Make an exact transcription of the data below.

### TASK INPUT
════════════════

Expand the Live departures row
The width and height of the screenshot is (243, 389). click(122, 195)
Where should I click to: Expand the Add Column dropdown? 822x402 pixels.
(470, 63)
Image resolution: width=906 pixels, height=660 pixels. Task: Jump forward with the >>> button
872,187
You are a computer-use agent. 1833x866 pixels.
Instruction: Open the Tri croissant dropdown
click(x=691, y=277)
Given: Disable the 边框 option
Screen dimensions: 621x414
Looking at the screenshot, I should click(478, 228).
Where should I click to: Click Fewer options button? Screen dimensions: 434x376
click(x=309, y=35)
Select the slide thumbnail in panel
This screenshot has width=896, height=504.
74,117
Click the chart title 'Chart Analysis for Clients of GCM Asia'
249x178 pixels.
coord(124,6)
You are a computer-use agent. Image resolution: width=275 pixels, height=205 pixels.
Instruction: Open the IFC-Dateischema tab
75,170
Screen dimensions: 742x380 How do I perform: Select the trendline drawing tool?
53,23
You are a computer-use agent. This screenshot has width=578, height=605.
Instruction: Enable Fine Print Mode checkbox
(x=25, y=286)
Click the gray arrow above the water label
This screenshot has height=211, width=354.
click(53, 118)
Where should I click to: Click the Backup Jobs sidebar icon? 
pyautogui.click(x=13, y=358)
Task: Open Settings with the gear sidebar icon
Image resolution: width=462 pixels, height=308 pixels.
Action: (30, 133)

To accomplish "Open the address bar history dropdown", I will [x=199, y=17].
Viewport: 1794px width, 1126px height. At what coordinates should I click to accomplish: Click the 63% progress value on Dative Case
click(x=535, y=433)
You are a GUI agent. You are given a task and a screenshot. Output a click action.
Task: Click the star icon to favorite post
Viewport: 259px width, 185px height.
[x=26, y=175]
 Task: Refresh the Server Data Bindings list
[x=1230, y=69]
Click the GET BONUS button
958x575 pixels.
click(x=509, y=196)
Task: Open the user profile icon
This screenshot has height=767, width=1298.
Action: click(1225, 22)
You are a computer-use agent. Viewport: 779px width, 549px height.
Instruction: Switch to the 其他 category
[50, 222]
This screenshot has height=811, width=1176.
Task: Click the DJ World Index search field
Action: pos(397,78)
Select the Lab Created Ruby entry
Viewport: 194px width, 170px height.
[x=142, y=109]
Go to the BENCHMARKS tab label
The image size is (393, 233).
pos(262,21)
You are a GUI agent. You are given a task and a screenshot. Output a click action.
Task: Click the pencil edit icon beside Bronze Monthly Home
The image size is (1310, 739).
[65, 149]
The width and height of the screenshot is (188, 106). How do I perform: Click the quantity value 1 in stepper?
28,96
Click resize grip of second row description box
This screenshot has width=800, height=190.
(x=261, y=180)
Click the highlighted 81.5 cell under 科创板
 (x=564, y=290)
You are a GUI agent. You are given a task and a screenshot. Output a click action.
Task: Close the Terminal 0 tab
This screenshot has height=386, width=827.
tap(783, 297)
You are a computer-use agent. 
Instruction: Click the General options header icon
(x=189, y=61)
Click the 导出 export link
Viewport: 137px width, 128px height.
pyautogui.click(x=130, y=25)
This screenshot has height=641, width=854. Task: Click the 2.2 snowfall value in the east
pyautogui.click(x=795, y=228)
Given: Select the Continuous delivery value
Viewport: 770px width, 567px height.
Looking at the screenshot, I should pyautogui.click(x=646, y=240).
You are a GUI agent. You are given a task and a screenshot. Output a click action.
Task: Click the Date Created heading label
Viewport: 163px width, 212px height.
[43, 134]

════════════════

### YOUR RESPONSE
Expand the Live departures row
The width and height of the screenshot is (243, 389). click(122, 195)
Where should I click to: Expand the Add Column dropdown? 822x402 pixels.
(470, 63)
Image resolution: width=906 pixels, height=660 pixels. Task: Jump forward with the >>> button
872,187
You are a computer-use agent. 1833x866 pixels.
Instruction: Open the Tri croissant dropdown
click(x=691, y=277)
Given: Disable the 边框 option
Screen dimensions: 621x414
Looking at the screenshot, I should click(478, 228).
Where should I click to: Click Fewer options button? Screen dimensions: 434x376
click(x=309, y=35)
Select the slide thumbnail in panel
This screenshot has width=896, height=504.
74,117
Click the chart title 'Chart Analysis for Clients of GCM Asia'
249x178 pixels.
coord(124,6)
You are a computer-use agent. Image resolution: width=275 pixels, height=205 pixels.
Instruction: Open the IFC-Dateischema tab
75,170
Screen dimensions: 742x380 How do I perform: Select the trendline drawing tool?
53,23
You are a computer-use agent. This screenshot has width=578, height=605.
Instruction: Enable Fine Print Mode checkbox
(x=25, y=286)
Click the gray arrow above the water label
This screenshot has height=211, width=354.
click(53, 118)
Where should I click to: Click the Backup Jobs sidebar icon? 
pyautogui.click(x=13, y=358)
Task: Open Settings with the gear sidebar icon
Image resolution: width=462 pixels, height=308 pixels.
Action: (30, 133)

To accomplish "Open the address bar history dropdown", I will [x=199, y=17].
Viewport: 1794px width, 1126px height. At what coordinates should I click to accomplish: Click the 63% progress value on Dative Case
click(x=535, y=433)
You are a GUI agent. You are given a task and a screenshot. Output a click action.
Task: Click the star icon to favorite post
Viewport: 259px width, 185px height.
[x=26, y=175]
 Task: Refresh the Server Data Bindings list
[x=1230, y=69]
Click the GET BONUS button
958x575 pixels.
click(x=509, y=196)
Task: Open the user profile icon
This screenshot has height=767, width=1298.
Action: click(1225, 22)
You are a computer-use agent. Viewport: 779px width, 549px height.
Instruction: Switch to the 其他 category
[50, 222]
This screenshot has height=811, width=1176.
Task: Click the DJ World Index search field
Action: pos(397,78)
Select the Lab Created Ruby entry
Viewport: 194px width, 170px height.
[x=142, y=109]
Go to the BENCHMARKS tab label
The image size is (393, 233).
pos(262,21)
You are a GUI agent. You are given a task and a screenshot. Output a click action.
Task: Click the pencil edit icon beside Bronze Monthly Home
The image size is (1310, 739).
[65, 149]
The width and height of the screenshot is (188, 106). How do I perform: Click the quantity value 1 in stepper?
28,96
Click resize grip of second row description box
This screenshot has width=800, height=190.
(x=261, y=180)
Click the highlighted 81.5 cell under 科创板
 (x=564, y=290)
You are a GUI agent. You are given a task and a screenshot. Output a click action.
Task: Close the Terminal 0 tab
This screenshot has height=386, width=827.
tap(783, 297)
You are a computer-use agent. 
Instruction: Click the General options header icon
(x=189, y=61)
Click the 导出 export link
Viewport: 137px width, 128px height.
pyautogui.click(x=130, y=25)
This screenshot has height=641, width=854. Task: Click the 2.2 snowfall value in the east
pyautogui.click(x=795, y=228)
Given: Select the Continuous delivery value
Viewport: 770px width, 567px height.
Looking at the screenshot, I should pyautogui.click(x=646, y=240).
You are a GUI agent. You are given a task and a screenshot. Output a click action.
Task: Click the Date Created heading label
Viewport: 163px width, 212px height.
[43, 134]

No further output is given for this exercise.